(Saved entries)
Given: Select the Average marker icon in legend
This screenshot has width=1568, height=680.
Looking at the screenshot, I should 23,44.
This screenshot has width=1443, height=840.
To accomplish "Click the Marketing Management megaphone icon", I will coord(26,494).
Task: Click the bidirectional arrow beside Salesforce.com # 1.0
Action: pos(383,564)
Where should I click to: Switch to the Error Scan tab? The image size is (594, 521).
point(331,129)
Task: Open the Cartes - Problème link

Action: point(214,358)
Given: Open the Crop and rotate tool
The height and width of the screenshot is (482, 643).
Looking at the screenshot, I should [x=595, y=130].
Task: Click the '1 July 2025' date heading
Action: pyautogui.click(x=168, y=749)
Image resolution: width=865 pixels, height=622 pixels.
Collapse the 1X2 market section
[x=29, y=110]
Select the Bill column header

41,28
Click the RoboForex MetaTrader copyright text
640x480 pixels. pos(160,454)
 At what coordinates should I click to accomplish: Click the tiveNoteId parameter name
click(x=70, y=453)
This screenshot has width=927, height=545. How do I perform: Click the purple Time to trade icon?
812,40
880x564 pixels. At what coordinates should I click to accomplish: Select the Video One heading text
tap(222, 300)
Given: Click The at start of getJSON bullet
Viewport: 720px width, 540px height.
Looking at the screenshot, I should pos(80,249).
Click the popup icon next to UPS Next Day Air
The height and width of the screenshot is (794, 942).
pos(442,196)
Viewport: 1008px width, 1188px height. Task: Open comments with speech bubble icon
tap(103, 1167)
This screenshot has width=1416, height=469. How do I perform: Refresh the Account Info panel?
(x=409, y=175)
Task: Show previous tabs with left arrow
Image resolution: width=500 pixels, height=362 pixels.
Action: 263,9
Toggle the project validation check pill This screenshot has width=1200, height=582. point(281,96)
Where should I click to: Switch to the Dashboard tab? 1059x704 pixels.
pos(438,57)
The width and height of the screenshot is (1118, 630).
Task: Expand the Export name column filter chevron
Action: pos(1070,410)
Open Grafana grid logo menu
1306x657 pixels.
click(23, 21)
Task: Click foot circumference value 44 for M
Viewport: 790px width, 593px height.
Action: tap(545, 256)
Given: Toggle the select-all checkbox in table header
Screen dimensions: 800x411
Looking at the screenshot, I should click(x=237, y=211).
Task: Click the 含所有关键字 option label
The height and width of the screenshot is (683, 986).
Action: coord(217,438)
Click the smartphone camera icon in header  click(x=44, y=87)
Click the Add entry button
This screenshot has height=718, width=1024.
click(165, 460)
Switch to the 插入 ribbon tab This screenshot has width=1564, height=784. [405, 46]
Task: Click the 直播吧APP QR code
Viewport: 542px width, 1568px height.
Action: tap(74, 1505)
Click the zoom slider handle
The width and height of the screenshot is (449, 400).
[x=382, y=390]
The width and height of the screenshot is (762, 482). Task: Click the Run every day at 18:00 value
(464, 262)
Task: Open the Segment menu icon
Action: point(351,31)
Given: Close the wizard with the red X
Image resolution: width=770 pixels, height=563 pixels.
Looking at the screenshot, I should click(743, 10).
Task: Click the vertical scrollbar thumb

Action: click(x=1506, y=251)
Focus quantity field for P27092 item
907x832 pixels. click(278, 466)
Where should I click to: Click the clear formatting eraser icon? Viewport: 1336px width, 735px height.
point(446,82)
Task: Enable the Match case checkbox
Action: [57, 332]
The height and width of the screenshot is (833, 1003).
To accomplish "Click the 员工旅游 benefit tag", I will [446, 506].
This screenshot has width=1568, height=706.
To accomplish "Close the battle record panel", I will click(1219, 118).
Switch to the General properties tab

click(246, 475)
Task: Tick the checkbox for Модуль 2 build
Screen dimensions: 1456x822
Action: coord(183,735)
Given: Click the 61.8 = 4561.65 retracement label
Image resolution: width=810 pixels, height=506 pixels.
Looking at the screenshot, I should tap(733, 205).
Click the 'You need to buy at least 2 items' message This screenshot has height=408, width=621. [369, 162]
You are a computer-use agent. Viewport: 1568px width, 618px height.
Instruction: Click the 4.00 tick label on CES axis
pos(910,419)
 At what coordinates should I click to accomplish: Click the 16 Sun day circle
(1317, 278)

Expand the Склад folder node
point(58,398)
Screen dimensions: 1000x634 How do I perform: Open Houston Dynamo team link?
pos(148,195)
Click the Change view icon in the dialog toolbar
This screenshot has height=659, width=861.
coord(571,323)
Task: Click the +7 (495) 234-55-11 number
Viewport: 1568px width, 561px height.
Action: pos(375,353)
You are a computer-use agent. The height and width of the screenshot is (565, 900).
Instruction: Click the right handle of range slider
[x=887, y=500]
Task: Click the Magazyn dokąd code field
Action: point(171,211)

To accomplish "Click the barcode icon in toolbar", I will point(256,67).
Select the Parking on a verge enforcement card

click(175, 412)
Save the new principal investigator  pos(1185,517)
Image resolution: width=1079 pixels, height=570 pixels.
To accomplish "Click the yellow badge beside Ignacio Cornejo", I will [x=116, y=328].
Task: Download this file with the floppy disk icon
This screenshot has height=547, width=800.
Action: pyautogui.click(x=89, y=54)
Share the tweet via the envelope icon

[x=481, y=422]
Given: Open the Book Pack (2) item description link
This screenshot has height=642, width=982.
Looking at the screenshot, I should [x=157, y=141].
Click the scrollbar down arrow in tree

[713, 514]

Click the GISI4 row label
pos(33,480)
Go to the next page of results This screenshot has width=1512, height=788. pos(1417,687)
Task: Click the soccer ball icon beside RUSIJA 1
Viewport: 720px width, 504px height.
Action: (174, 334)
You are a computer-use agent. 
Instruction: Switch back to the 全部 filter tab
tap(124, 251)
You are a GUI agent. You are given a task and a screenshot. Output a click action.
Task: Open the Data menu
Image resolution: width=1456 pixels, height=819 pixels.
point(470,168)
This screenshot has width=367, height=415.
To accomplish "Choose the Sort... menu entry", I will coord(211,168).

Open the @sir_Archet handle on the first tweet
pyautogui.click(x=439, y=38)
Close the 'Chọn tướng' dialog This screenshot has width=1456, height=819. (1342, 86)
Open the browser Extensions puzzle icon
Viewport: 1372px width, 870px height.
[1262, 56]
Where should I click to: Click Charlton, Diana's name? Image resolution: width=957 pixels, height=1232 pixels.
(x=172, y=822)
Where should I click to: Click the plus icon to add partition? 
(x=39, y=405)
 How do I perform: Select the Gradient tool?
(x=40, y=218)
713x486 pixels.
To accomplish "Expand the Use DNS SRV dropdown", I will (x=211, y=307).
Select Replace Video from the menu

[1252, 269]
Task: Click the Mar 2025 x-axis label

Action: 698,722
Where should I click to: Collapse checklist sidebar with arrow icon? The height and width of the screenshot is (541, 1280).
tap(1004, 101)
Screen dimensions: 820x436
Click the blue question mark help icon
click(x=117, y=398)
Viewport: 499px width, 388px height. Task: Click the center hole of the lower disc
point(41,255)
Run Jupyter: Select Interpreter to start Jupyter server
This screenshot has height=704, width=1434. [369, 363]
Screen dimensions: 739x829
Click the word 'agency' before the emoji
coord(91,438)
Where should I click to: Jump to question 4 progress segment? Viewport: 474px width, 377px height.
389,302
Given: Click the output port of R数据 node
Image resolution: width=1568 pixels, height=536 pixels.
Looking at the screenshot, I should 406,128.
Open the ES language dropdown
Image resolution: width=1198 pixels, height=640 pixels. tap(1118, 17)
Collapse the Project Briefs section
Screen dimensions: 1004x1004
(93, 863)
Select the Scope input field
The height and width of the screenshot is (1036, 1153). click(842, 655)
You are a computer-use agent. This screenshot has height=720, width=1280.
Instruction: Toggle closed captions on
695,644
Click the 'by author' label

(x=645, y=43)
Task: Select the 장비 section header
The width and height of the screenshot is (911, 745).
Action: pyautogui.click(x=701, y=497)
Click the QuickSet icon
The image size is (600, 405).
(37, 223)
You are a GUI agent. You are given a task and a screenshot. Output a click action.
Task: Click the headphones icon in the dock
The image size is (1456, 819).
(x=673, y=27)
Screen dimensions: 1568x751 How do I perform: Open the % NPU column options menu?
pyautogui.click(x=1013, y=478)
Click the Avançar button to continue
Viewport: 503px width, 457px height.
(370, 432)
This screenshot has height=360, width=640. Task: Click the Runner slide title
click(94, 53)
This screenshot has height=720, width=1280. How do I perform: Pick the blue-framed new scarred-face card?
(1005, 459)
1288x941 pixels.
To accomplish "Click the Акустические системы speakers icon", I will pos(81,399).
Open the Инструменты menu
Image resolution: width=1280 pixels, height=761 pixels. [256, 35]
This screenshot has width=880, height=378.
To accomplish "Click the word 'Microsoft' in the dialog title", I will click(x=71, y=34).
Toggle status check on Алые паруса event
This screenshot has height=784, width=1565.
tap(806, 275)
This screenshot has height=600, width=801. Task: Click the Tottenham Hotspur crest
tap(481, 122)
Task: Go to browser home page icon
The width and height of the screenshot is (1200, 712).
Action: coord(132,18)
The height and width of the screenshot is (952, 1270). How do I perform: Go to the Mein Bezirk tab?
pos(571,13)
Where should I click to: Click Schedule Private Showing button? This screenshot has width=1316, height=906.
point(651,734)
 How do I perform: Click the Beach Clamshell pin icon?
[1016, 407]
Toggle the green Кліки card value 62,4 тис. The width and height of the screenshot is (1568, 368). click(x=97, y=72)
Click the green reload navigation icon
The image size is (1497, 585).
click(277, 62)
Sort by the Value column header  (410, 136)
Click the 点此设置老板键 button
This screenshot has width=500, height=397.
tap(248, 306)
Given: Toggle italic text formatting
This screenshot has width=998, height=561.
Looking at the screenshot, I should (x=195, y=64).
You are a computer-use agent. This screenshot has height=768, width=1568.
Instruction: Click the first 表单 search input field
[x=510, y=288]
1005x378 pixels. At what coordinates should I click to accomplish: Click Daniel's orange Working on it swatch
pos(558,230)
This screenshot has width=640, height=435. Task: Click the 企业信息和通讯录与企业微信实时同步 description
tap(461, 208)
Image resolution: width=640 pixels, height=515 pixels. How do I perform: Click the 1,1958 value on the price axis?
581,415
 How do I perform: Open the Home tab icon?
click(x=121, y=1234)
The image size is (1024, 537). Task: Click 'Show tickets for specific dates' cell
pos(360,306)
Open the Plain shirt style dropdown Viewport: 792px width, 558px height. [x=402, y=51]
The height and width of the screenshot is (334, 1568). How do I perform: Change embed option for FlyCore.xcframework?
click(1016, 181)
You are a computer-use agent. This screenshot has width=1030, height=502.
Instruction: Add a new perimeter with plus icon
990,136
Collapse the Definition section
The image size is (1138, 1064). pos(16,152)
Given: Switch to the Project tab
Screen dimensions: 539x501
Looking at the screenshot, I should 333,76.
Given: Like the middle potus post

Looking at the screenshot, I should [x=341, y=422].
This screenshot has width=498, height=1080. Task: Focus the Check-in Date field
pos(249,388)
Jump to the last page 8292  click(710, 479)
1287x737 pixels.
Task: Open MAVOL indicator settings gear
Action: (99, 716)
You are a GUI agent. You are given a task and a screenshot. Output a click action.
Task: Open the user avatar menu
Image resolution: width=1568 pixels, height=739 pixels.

WHAT THE TASK REQUIRES: Please return every line of the records that contains the word "computer".

ANSWER BOX:
You are a computer-use agent. Viewport: 1568px width, 618px height.
You are a computer-use agent. The height and width of the screenshot is (565, 900).
You are a computer-use agent. 
You are a computer-use agent. This screenshot has height=720, width=1280.
You are a computer-use agent. This screenshot has height=768, width=1568.
You are a computer-use agent. This screenshot has width=1030, height=502.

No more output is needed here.